Muraltia flanaganii

Scientific classification
- Kingdom: Plantae
- Clade: Embryophytes
- Clade: Tracheophytes
- Clade: Spermatophytes
- Clade: Angiosperms
- Clade: Eudicots
- Clade: Rosids
- Order: Fabales
- Family: Polygalaceae
- Genus: Muraltia
- Species: M. flanaganii
- Binomial name: Muraltia flanaganii Bolus

= Muraltia flanaganii =

- Genus: Muraltia
- Species: flanaganii
- Authority: Bolus

Species of flowering plant

Muraltia flanaganii is a plant species in the milkwort family (Polygalaceae).
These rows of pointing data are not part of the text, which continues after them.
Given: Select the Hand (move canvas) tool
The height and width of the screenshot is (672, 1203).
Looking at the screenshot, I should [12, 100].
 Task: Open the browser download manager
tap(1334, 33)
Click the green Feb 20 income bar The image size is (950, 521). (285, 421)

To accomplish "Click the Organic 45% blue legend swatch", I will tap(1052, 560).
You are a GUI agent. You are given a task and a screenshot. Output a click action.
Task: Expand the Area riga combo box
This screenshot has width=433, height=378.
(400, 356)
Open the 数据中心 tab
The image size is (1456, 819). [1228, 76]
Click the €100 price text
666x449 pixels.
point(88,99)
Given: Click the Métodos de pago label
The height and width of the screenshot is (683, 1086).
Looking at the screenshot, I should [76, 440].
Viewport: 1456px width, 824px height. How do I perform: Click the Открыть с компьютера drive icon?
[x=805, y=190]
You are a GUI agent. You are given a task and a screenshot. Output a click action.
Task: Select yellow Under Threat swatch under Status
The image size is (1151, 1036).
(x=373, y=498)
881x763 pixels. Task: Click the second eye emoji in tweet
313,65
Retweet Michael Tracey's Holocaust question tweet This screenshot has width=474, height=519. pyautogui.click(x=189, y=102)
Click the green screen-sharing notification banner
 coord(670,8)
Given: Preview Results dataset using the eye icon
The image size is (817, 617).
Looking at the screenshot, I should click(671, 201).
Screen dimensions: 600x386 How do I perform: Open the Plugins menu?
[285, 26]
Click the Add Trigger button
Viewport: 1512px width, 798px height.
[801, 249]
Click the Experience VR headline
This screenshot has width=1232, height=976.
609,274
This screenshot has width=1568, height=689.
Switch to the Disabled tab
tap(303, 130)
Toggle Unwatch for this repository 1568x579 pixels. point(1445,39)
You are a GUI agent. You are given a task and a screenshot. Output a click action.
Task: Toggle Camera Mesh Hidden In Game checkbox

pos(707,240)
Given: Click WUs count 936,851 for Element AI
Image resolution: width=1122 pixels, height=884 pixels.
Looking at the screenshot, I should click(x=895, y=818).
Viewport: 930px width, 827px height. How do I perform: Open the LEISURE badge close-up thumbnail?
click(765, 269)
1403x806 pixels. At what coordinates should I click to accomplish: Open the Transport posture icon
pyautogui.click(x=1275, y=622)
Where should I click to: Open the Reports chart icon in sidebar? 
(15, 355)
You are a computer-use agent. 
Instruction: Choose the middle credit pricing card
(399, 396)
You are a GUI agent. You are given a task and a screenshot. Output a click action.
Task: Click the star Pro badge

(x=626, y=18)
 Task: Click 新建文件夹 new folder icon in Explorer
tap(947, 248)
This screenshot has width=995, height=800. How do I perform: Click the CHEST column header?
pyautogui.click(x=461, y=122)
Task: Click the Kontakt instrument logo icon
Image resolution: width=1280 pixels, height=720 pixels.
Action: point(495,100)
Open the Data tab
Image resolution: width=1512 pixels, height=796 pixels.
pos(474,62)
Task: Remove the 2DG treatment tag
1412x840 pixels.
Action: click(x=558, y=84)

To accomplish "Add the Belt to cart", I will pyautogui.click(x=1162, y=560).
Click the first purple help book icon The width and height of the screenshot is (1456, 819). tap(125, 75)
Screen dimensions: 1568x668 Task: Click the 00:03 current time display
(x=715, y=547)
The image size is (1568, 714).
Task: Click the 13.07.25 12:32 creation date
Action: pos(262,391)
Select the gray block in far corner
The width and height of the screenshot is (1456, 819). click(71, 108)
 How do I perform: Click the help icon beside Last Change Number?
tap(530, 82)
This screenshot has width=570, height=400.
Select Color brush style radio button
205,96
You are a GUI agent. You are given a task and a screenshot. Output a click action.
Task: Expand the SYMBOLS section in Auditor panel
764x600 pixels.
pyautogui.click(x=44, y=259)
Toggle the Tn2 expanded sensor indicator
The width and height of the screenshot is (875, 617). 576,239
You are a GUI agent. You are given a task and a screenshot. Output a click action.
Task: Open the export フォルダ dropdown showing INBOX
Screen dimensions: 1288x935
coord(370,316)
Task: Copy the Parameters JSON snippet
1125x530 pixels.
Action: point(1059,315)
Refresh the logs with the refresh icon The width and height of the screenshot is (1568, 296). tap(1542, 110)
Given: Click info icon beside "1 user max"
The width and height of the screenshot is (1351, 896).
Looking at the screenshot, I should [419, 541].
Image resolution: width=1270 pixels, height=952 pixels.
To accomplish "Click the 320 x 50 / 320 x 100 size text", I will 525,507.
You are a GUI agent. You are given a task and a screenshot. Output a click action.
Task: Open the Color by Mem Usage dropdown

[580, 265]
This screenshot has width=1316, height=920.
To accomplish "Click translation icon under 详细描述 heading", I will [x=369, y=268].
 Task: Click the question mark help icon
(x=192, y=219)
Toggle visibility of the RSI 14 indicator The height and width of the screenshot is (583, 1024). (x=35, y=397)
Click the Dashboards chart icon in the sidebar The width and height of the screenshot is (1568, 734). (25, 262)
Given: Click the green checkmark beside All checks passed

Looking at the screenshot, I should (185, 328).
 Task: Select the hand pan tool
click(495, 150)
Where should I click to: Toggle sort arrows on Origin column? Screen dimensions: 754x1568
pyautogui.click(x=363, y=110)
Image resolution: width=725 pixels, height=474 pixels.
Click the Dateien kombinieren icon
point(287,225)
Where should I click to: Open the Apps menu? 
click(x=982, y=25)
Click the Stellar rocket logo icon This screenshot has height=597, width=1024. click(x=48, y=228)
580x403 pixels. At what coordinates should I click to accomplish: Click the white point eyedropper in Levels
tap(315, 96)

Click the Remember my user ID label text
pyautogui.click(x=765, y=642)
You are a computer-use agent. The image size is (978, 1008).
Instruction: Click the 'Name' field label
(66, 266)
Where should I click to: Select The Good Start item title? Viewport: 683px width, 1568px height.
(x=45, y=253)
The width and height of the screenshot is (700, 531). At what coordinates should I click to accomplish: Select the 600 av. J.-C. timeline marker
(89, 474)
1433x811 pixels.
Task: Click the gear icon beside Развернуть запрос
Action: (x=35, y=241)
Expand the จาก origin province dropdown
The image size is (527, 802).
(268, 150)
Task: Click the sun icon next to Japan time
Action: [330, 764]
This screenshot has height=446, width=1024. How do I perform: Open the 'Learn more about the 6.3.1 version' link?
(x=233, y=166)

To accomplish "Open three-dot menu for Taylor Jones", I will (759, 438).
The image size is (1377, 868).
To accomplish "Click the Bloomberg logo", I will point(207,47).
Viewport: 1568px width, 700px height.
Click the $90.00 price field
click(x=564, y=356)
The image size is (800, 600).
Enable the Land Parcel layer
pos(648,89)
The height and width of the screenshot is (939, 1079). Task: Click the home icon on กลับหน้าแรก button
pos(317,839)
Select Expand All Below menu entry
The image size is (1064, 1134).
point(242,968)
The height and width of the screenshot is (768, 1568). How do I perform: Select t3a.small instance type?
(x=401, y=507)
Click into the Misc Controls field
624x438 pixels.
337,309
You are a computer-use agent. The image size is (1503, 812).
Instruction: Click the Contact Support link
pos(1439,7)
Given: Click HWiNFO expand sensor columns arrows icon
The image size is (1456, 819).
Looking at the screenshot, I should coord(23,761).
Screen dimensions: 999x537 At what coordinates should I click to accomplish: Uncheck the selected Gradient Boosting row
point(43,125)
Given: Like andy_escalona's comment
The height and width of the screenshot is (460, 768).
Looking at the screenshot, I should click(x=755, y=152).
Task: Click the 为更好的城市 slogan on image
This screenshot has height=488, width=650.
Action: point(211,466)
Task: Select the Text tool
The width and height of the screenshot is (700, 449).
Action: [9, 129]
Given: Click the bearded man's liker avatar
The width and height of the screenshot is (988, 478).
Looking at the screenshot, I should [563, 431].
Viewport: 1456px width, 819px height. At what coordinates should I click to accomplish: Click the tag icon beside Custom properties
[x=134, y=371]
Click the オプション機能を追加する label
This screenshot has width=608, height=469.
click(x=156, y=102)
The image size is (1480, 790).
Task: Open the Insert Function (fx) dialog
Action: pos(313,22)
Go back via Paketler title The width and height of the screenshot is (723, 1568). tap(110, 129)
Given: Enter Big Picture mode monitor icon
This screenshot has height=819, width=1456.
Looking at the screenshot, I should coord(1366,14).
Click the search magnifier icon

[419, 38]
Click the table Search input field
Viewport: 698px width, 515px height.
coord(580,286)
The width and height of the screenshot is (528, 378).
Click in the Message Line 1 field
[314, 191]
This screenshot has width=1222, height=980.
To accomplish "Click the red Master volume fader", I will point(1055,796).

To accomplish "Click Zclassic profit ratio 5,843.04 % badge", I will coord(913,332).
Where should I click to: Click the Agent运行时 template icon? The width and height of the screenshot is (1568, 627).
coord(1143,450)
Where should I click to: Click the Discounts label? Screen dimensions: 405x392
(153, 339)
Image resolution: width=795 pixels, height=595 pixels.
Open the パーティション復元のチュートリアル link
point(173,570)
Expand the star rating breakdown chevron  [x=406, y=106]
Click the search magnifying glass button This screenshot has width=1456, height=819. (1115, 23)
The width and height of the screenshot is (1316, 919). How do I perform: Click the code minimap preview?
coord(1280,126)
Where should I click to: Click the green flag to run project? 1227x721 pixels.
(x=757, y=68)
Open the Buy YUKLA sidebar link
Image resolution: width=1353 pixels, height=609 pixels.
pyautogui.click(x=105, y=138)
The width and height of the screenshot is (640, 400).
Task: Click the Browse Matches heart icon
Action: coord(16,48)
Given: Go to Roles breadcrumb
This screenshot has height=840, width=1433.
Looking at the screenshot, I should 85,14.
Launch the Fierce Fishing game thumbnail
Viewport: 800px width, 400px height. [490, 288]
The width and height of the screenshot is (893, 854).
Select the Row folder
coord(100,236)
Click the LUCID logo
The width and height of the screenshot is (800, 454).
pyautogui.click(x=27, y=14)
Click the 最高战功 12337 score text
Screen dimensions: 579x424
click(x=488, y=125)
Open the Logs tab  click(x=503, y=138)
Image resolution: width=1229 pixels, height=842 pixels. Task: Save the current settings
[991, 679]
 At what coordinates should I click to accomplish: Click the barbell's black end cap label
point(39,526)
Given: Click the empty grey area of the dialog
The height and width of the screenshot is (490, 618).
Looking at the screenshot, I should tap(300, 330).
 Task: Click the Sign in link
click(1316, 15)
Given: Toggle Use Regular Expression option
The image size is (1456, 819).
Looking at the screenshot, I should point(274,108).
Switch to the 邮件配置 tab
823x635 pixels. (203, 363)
It is native to grasslands and moorlands with altitudes between 1160 and 3355 m in southern and eastern Africa. It is a perennial shrub with a height of 20 to 100 cm which produces white, pink, or purple flowers. Its leaves are 3 to 8 mm long, 0.5 to 1 mm wide, and obtuse or apiculate, ending at a needle-like point. The surface of the leaves are glabrous and rough to the touch. According to the Red List of South African Plants, the species is of least ecological concern. It was first described in the Journal of Botany, British and Foreign by Harry Bolus.